Skip to main content

The 'Trabajadores' digitisation project: How was it done?

The Modern Records Centre holds many key archives relating to modern social, political and economic history, including a major collection belonging to the Trades Union Congress (TUC). The TUC archive doesn't just contain material relating to the day-to-day administration of the British trade union movement, but includes a huge range of sources collected by the organisation on almost every topic that could affect the lives of working men and women in Britain. The organisation's contacts within the British government, the Labour Party, and the international labour movement, as well as within the trade union movement itself, gave it a network of informed sources and access to privileged information.

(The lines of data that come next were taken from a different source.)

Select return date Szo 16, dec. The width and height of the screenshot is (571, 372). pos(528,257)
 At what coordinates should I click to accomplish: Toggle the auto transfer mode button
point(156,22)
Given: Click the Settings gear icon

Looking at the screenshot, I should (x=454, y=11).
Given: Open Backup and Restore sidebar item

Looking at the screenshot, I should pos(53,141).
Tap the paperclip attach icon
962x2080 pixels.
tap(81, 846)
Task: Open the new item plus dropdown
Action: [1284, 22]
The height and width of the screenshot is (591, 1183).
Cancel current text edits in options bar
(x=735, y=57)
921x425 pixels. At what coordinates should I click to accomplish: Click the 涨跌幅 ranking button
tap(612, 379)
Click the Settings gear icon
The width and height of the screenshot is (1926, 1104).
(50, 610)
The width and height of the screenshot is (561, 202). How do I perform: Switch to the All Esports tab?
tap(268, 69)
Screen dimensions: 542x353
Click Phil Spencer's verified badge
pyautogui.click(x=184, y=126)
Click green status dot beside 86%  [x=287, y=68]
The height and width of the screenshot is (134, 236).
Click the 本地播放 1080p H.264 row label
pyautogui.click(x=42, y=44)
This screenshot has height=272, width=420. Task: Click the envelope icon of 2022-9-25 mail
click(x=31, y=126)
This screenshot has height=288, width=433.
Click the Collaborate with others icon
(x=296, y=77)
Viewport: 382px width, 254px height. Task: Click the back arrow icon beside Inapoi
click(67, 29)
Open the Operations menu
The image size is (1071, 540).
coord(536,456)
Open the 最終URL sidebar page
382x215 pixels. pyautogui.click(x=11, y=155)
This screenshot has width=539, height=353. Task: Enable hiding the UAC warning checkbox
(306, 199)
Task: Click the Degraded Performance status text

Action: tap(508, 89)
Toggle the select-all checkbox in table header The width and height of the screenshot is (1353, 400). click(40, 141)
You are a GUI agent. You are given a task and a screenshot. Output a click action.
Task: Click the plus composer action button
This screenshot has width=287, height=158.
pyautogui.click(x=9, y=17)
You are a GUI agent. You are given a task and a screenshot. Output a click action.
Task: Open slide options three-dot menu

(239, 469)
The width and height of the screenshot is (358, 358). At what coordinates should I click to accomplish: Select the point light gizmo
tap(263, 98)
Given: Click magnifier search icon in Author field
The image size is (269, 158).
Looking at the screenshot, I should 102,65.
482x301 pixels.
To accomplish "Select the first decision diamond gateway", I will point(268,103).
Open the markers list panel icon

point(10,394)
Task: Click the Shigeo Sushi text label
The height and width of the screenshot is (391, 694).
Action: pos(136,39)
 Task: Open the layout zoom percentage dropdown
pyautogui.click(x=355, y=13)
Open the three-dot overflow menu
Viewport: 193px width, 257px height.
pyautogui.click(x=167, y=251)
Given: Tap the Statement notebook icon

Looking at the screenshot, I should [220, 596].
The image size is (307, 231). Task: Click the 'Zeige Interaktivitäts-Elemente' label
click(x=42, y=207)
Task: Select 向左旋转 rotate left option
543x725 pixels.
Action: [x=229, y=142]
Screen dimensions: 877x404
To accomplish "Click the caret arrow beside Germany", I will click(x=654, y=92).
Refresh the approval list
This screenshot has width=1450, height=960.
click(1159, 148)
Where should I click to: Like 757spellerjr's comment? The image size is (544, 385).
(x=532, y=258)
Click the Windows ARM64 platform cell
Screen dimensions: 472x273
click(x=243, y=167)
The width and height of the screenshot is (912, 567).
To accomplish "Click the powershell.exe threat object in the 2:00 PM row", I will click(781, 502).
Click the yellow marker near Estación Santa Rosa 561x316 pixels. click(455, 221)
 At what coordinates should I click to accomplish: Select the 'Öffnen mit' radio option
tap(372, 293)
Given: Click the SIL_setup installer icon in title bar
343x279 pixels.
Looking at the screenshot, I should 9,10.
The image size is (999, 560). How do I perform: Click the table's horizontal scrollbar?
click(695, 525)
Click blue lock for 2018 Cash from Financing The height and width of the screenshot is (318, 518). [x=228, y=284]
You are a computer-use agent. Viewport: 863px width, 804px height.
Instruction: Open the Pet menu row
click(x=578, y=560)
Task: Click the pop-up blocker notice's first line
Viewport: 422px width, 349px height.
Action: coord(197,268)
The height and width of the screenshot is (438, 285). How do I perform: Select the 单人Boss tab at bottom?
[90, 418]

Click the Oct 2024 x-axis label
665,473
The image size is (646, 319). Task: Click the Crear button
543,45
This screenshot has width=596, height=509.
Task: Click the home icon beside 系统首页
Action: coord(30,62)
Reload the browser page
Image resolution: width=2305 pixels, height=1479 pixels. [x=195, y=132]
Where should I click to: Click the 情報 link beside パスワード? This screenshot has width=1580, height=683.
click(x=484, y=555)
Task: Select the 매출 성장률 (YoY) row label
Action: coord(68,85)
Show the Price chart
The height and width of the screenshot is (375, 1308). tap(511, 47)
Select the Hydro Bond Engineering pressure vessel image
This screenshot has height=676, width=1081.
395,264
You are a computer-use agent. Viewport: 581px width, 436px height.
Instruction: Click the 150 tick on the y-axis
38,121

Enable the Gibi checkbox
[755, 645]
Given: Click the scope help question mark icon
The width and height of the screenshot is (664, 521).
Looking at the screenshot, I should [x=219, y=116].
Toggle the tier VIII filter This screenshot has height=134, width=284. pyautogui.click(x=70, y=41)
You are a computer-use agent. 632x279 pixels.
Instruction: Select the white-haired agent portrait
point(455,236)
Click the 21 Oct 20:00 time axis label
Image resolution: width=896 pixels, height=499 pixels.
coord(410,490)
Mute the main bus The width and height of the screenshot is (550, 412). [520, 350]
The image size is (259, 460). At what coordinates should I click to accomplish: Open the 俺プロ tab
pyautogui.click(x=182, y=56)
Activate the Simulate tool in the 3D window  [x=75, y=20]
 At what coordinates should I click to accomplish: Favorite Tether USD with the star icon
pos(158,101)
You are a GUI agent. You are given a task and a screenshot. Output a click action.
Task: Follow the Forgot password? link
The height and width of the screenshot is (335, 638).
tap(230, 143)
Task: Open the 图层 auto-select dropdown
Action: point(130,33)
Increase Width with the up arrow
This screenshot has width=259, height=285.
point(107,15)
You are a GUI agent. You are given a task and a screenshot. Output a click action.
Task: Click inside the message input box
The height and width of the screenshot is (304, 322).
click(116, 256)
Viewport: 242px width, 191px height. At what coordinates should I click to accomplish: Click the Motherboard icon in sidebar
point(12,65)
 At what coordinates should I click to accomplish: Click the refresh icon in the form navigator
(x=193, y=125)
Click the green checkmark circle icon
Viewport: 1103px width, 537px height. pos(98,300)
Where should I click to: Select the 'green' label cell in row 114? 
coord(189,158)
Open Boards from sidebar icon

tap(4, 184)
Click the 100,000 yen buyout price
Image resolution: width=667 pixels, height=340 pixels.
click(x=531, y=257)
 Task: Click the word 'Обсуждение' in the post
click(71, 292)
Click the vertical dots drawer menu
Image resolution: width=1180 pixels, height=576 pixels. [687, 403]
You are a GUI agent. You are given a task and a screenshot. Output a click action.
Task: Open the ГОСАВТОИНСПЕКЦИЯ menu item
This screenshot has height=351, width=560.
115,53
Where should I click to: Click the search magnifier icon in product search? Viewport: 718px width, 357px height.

The 1930s saw international unrest across the globe, culminating in the outbreak of the Second World War in September 1939. The international issue that caused most debate within the British labour movement during this period was that of the Spanish Civil War - started by a military revolt against a democratically elected left-wing government, the conflict encapsulated many of the wider geopolitical issues of the time - from the role of the European dictators (Communist and Fascist) to the British policy of appeasement. The TUC archive contains more than 40 files about the conflict, and the regular use of these files by researchers (and comparative lack of other significant online archival resources in English) made the subject of the Spanish Civil War an obvious choice for our pilot digitisation project.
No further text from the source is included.